Suresh P Iyengar Mumbai | Updated on July 06, 2021

Entry of new players, differentiated products help them grow business

Leading fund houses such as ICICI MF, Nippon India, and UTI MF are slowly losing their market share with smaller fund houses gaining strength and entry of new players.

In last four years, mid-sized mutual funds such as Mirae, Edelweiss, Axis and Kotak have scaled up the ladder in terms of market share with sharp increase in average AUM.

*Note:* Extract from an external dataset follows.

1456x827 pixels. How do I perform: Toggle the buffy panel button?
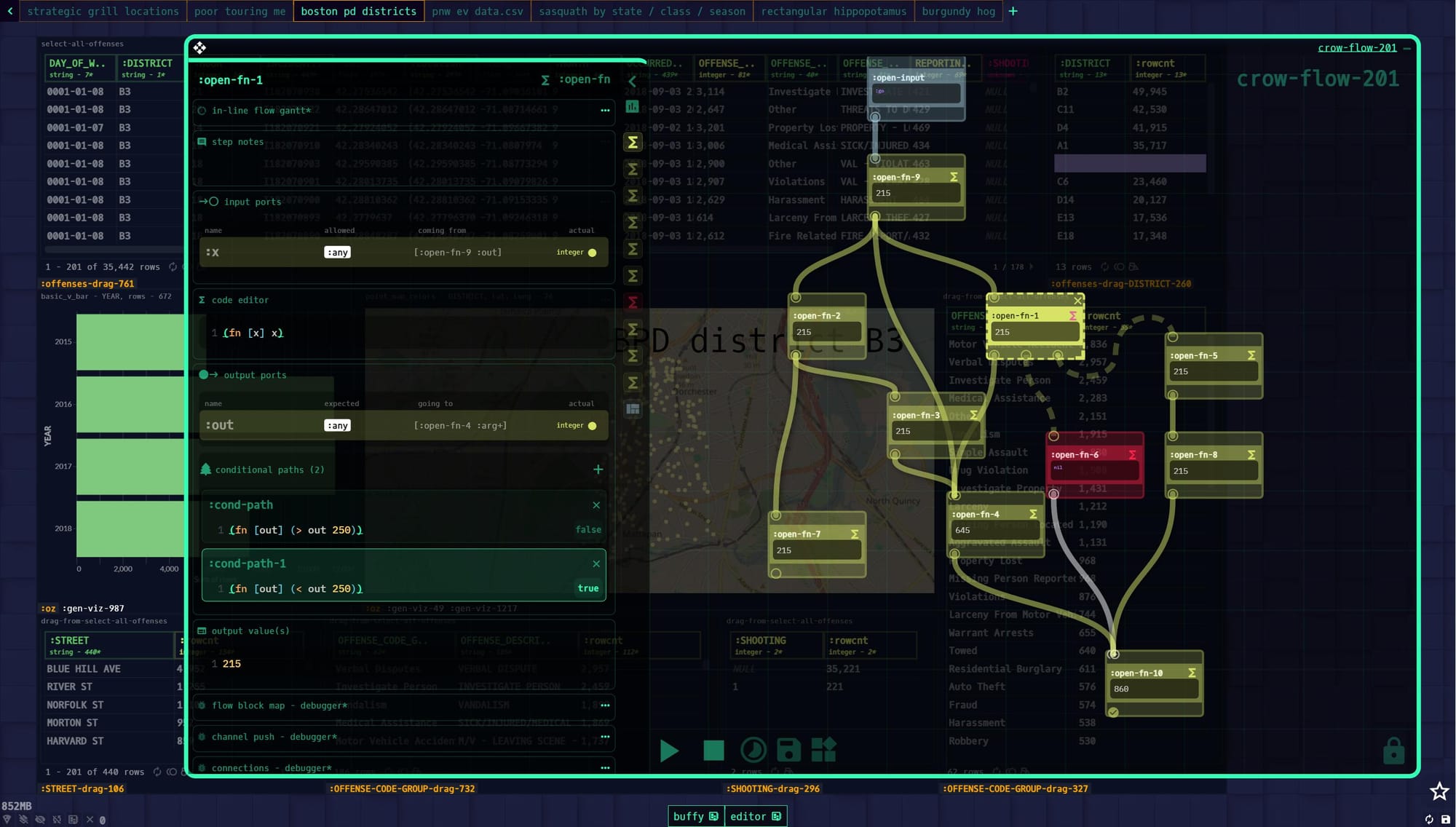695,816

According to experts, small mutual funds are taking advantage of growing digital spread, as they are now able to communicate about their products more effectively.

The gainers

For instance, Mirae ranking has increased to 11 from 24 with its average assets under management (AUM) increasing multi-fold in the quarter ended last month to ₹77,674 crore against ₹9,201 crore in June quarter, 2017. Its market share was up 0.47 per cent to 2.34 per cent. Similarly, that of Edelweiss MF was up at ₹54,406 crore (₹7,272 crore) and its ranking jumped to 15 from 26. Its market share jumped to 1.64 per cent from 0.37 per cent.

Also read: The race to become the vanguard of India’s stock market is on

In contrary, ICICI MF slipped two ranks to third spot even as its AUM jumped 60 per cent to ₹4.16 lakh crore (₹2.60 lakh crore) while Nippon India MF rank was down three spots to 6 from three with average AUM increased to ₹2.40 lakh crore (₹2.23 lakh crore).

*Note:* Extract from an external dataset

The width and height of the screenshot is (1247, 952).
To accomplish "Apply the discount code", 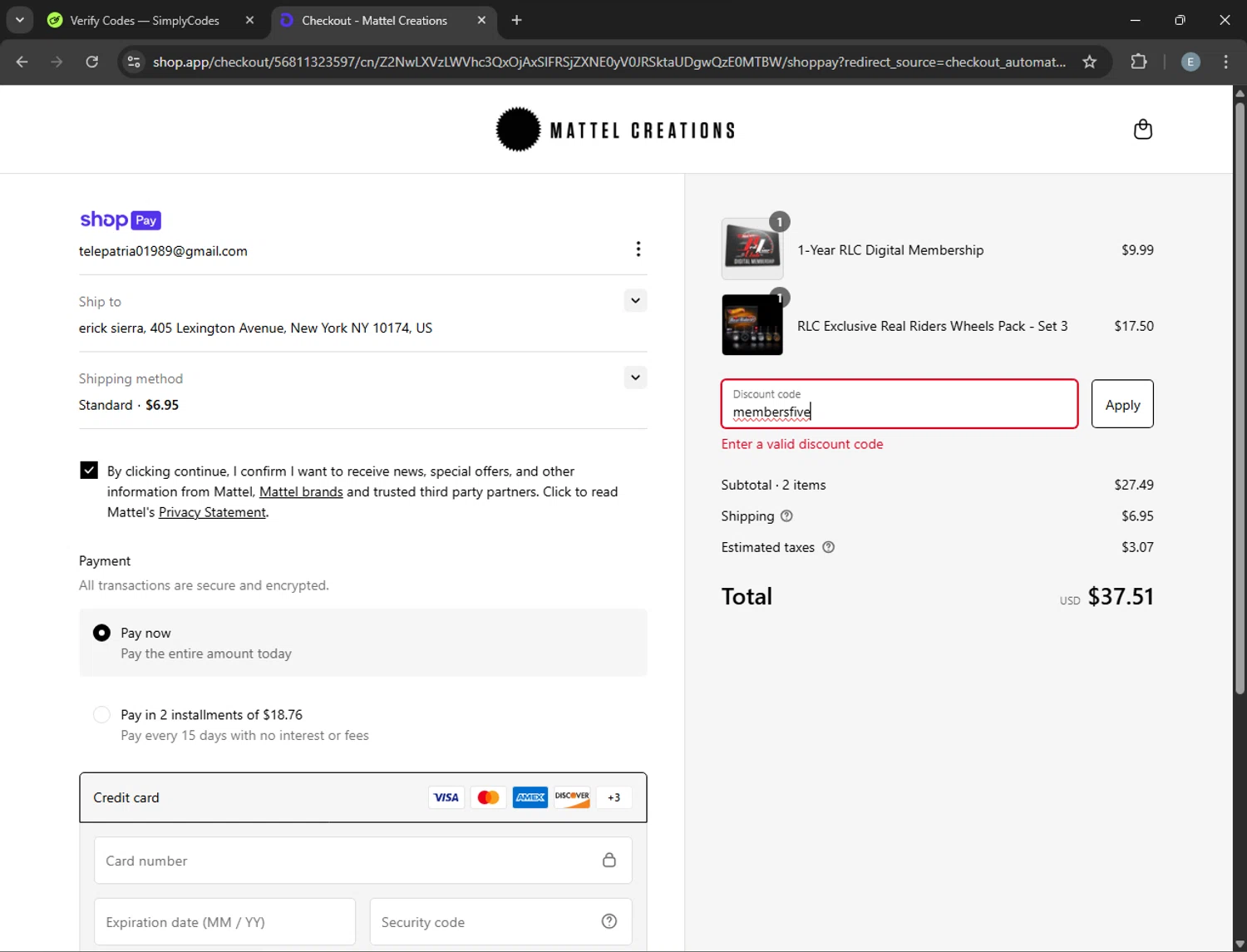I will pos(1121,405).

Market share of both ICICI MF and Nippon India MF were down to 12.56 per cent and 7.25 per cent from 13.33 per cent and 11.42 per cent, respectively. Interestingly, SBI MF retained its numero uno position in terms of market share.

 

Growth in folios

Over the past five years, an ICICI AMC spokesperson said, the fund house has seen growth in terms of folio count and assets. In the said time frame, folio count has grown 129 per cent to 1.14 crore and AUM was up 70 per cent.

Four new players with substantial financial services background have entered the mutual fund business with Japanese company Nippon Life taking over erstwhile Reliance Mutual Fund.

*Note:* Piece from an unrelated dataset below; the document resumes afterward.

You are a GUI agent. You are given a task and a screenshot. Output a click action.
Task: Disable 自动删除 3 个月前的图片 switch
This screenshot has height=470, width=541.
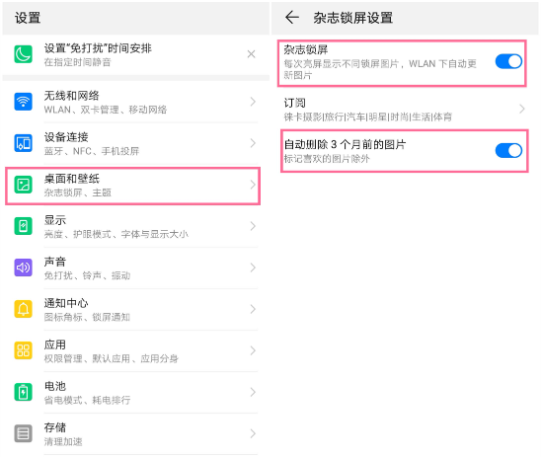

Arun Kumar, Head of Research, FundsIndia said smaller AMCs are now able to compete on the basis of consistent performance, differentiated products and transparent communication.

Large mutual funds in the past had the advantage of a strong distribution network with a physical presence and fleet on the ground to build relationships with distributors. As technology evolved and everything now done digitally, distribution is no more the key differentiator, he said.

The penetration levels of mutual fund industry are currently very low as a percentage of GDP at 12 per cent is among the lowest and a fraction of global average of 63 per cent, said Kumar.